In der gesamten Region werden in den Nachtstunden des 21. Februar zahlreiche Abschüsse von Bombern gemeldet. Manche explodieren mit ihrer Bombenfracht in der Luft, andere trudeln vom Himmel und zerschellen auf dem Boden, wieder anderen gelingt, waidwund geschossen, immerhin noch eine Bruchlandung auf deutschen Wiesen oder Äckern. Mindestens 25 Bomber holen allein die Nachtjäger vom Himmel. Die meisten Abstürze werden aus dem Sieger- und Sauerland vermeldet, mindestens neun sind es allein im Dortmunder Süden, im Regierungsbezirk Arnsberg.
Pilotenkappe und Kruzifix
Über Hagen, das in der Anflugschneise auf das Angriffsziel Dortmund liegt (und auch einige Bomben abbekommt), werden drei Lancasters abgeschossen. Eine davon ist die Maschine von Flight Officer Morseby. Der Oberförster Alois Brinkmann findet das Wrack, aus dem zwei tote Flieger geborgen werden. Ihre Erkennungsmarken weisen sie als Flugingenieur Howell und Zielschütze Edwards aus. Drei weitere Besatzungsmitglieder überleben, einer von ihnen, Henry Gage, stellt sich am Morgen des 21. Februar im nahen Hohenlimburg den Deutschen.

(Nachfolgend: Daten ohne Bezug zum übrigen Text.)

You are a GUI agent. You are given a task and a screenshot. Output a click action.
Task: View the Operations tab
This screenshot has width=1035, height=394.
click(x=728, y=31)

Bis heute vermisst werden die Crew-Mitglieder Thomas William Herron und William Hastings. Liegen ihre sterblichen Überreste noch irgendwo im Stadtwald von Hagen oder der Umgebung? Historiker Blank und sein Kollege, der Archäologe Jörg Orschiedt, sind seit 2006 dabei, das Rätsel um die Lancaster mit wissenschaftlichen Methoden der modernen Archäologie zu lösen, denn in den Unterlagen aus der damaligen Zeit ist dieser Absturz nicht dokumentiert. Seit die Raubgräber die Fachleute unfreiwillig auf die Spur des vergessenen Flugzeugwracks brachten, wird die Absturzstelle systematisch untersucht. Aus geschmolzenem Aluminium und der großräumige Verteilung von Fundstücken schließen die Wissenschaftler, dass die Maschine brennend abstürzte und beim Aufschlagen mit ihrer Bombenfracht explodierte.
Dennoch sind inzwischen zahllose Funde gemacht worden, darunter Typenschilder mit Kennungen und eingeprägter Krone, Reste des Bombenzielgeräts, zwei vollständig erhaltene Handfeuerlöscher, ein Generator und ein Drehzahlmesser sowie originalverpackte Staniolstreifen ("Lametta") zur Täuschung des deutschen Radars. Aber auch persönliche Gegenstände der Crew wurden ausgegraben: ein Taschenmesser, die Überreste einer Pilotenhaube mit Kopfhörern und Mikrofon und sogar ein kleines Kruzifix, von dem Blank und Orschiedt vermuten, dass es seinen Platz im Cockpit der Unglücksmaschine hatte.
In den kommenden Wochen sollen die Grabungen wieder aufgenommen werden. Vielleicht, so hoffen Blank und Ortschied, lässt sich auch das Rätsel um die beiden vermissten Flieger doch noch lösen.